Home » Lexington gaming designers Gun Media creating “Friday The 13th: The Game”

Lexington gaming designers Gun Media creating “Friday The 13th: The Game”

In "Friday the 13th: The Game" players will have the opportunity to play Jason Voorhees or helpless camp counselors.
In “Friday the 13th: The Game” players will have the opportunity to play Jason Voorhees or helpless camp counselors.

Lexington, Ky. – Lexington video game designer Gun Media made a big splash Oct. 13 when it revealed that its next product will be part of the highly successful “Friday The 13th” slasher franchise. The dozen movies dating to the early 1980s have grossed $465 million and made cultural touchstones of its lead character Jason and his hockey mask.

“This is a dream project. It’s an immense responsibility to do this right, for the fans. Every detail must be perfect,” said Wes Keltner, creative director of Gun Media.

A month-long Kickstarter campaign – ending on, yep, Friday the 13th – is underway to raise at least $700,000 for development and production of a product planned for release on major gaming systems platform in a year.

Gun Media had been attracting slasher/horror fans’ attention on its website with hints about a game to be named “Summer Camp” – in a very familiar setting, Camp Crystal Lake. Word of the “Friday The 13th: The Game” reveal ripped quickly across the Internet with gushing fans making it Twitter’s No. 2 trend topic – ahead of the Democratic presidential debate that took place the previous night on Oct. 12.
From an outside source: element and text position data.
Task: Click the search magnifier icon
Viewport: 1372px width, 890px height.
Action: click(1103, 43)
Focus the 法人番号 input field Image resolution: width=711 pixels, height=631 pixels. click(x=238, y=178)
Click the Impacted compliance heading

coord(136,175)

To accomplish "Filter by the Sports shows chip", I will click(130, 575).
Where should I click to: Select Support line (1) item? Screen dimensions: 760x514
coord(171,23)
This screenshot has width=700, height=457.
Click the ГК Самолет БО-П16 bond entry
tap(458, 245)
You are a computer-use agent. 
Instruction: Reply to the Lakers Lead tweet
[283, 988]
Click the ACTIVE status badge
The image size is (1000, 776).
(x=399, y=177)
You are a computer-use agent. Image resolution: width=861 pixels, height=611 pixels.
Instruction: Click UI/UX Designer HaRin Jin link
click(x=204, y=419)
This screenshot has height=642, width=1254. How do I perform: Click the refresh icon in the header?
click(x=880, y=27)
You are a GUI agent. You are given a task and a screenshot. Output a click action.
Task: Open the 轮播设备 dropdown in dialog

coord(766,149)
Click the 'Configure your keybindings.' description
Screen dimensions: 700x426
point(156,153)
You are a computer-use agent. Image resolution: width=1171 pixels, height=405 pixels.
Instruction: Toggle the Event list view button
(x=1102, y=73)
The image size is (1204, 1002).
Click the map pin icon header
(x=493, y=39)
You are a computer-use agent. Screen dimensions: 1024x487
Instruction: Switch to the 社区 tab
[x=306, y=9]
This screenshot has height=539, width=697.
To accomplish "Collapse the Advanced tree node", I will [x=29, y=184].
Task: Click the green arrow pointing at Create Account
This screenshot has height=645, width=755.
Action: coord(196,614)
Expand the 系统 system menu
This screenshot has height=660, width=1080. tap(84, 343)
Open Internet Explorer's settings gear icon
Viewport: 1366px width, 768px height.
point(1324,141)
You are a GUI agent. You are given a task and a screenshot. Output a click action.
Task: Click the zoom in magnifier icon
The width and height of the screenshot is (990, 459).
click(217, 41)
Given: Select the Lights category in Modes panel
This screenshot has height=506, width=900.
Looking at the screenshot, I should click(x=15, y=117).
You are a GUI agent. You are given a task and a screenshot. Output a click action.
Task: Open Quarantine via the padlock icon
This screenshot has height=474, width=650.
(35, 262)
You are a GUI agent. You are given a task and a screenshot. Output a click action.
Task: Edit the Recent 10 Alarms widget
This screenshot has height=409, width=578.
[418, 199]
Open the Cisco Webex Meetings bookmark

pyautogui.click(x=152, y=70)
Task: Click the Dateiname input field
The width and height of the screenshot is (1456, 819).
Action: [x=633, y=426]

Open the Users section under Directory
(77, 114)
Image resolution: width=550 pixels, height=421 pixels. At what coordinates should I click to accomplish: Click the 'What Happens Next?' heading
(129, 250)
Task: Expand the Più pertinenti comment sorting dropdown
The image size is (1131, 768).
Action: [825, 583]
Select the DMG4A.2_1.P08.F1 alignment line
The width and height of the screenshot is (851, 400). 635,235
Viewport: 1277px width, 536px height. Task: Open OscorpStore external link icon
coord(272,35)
“‘Friday The 13th’ is to the horror/slasher audience what ‘Star Wars’ is to the sci-fi crowd,” Keltner said.

Early response to the Kickstarter campaign ranks its among the top 5 percent, Keltner said. Backing topped $400,000 in two days. By Tuesday morning “Friday The 13th: The Game” had 7,052 backers and more than $457,662 in funding (kickstarter.com/projects/613356213/friday-the-13th-the-game).

The campaign has a significant list of push goals beyond its $700,000 threshhold, said Keltner, a branding expert whose Gun Media team has a variety of promotions planned as their project’s namesake date nears.

“It’s my love letter to ‘Friday The 13th,’ ” he said of Gun’s third video game project, which involves several major name participants from the hit movies. Sean Cunningham, producer and director of the original, provided licensing to the project in a no-upfront-cash deal that will make the small Lexington gaming shop the first of any size since the late 1980s to gain Cunningham’s blessing.

Before approaching Cunningham, Keltner had signed on several of the director’s former “F13” associates, horror special effects guru Tom Savini and 6-foot-4 actor Kane Hodder, who wore the hockey mask in four films and imbued Jason Voorhees with iconic physical aspects, such as the character’s chest-heaving breathing.

Ten-year-old Gun Media previously operated as a tech-forward boutique creative consultant to major corporations and ad agencies, helping them adapt as successive mobile and social media platforms created new channels to customers. This always included a strong gaming component, such as assisting with product placement within video games under developments.

Gun Media achieved its own gaming product success and credibility with two video game releases, which were created for mobile device and desktop platforms. The first “Breach & Clear” game was released in 2013. It is a tactical, turn-based game in which players control a four-man military squad that, as the name suggests, must enter and control hostile environments. It did so well that a second B&C “DEADline” was developed and released the next year for PC via the popular Steam online platform.

Keltner and Gun raised $750,000, the vast majority from Kentucky sources, to create B&C one. An established gaming studio paid development costs for the second, Keltner said.

The team at Gun controls and directs the creative process, setting the rules and parameters that partners and contractors flesh out.

“Friday The 13th: The Game” will be a big step forward. The previous F13 game product in 1989 was on the Nintendo platform. Cunningham has not deemed any subsequent proposals worthy of licensure, Keltner said.

“I completely submerge myself in them,” Keltner said of Gun’s gaming projects. “It sparks a deeper passion” and commitment to quality and authenticity that comes through when he seeks to recruit others to join in.

“When you show them that passion,” he said, “it creates a response in other creatives” – such as Cunningham, Savini and Hodder – whose antenna are always alert during a pitch to whether what they are hearing “… is some sales thing, or is it legit.”

IllFonic video game studio in Denver will be executing development of “Friday The 13th: The Game.”